Return to Vaccination News Home Page  __»   Right-click to "open in new window"

Subscribe to the Vaccination NewsLetter

View past & current Scandals (columns by Sandy Mintz)

Search This Site using keywords

Abstract

Objective. To describe a case of vaccine associated paralytic poliomyelitis (VAPP) and relate this to current UK immunization policy.

Method. A case report in which the clinical course and factors leading to the diagnosis are described and then related to reports of paralytic poliomyelitis in the literature.

Results. The child in this case was left severely disabled by paralytic poliomyelitis. The pathological process was related to a pararectal abscess needing urgent drainage shortly after immunisation.

Conclusion. The skeletal muscle damage due to the presence of the pararectal abscess may have acted as the `provocation' in the development of poliomyelitis. Adoption of a policy of initial vaccination by the parenteral route as in the USA and European countries has been shown to greatly reduce this risk. The UK could adopt this policy which would minimise the risk of VAPP, as all recorded paralytic poliomyelitis in the UK in the last decade has been vaccine related.

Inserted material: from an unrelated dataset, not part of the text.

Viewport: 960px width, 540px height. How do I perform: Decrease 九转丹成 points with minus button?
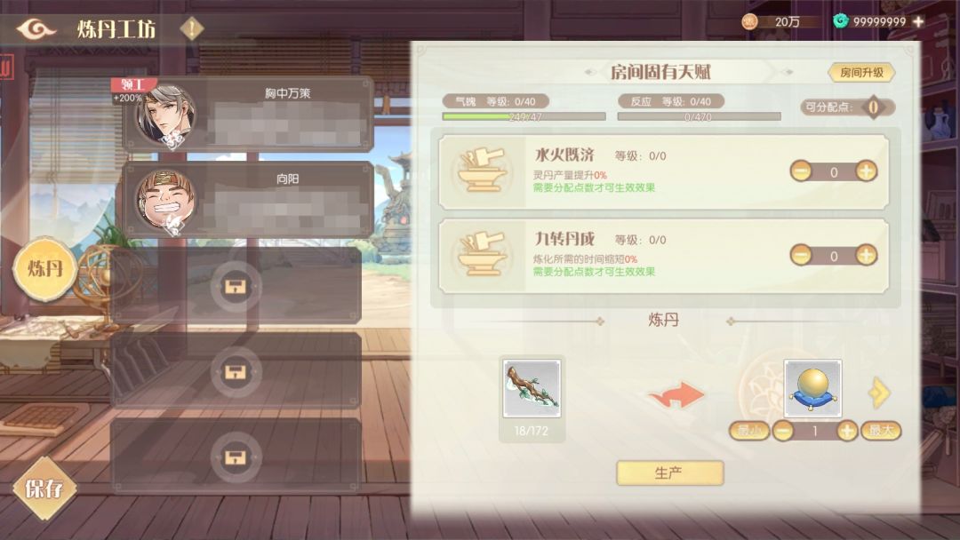(x=801, y=255)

Author Keywords: Poliomyelitis; Vaccine associated; Paralytic; Provocation; Immunisation policy

Article Outline

1. Introduction

2. Case Report

3. Discussion

References

1. Introduction

Vaccination against poliomyelitis in the UK is with oral (Sabin) live attenuated virus and this remains the recommendation of the Department of Health. Cases of poliomyelitis due to the wild virus are now rare in the western world and in the last 10 years there has not been a confirmed case in the UK due to endogenous wild virus. Those cases of paralytic poliomyelitis that do occur are as a consequence of reversion of attenuating mutations in the gastrointestinal tract of the vaccinated host.[1] The incidence of such cases is very low––there are about 12 per year in the USA and 1–3 per year in the UK. The incidence of paralytic poliomyelitis is reported to be increased in those patients or contacts who have undergone a surgical procedure or had an injection in the incubation period of vaccine virus. Our case report illustrates a possible association with systemic illness in a recently immunised infant and raises questions about the policy of continued use of live attenuated virus in the absence of wild virus disease.

2. Case Report

A nine week old infant was seen by the out of hours service suffering from an area of left sided peri-anal inflammation. Six weeks previously, the infant had an inflammatory lesion on the right side of the per-anal area which spontaneously resolved. The peri-anal inflammation was reviewed the next day when he presented for routine immunisation which included oral poliomyelitis vaccine (OPV).

Three days after the immunizations the infant was admitted to hospital as an emergency with a left sided peri-anal abscess. This was incised, drained and packed under general anaesthesia and the infant was discharged the next day on treatment with co-amoxiclav.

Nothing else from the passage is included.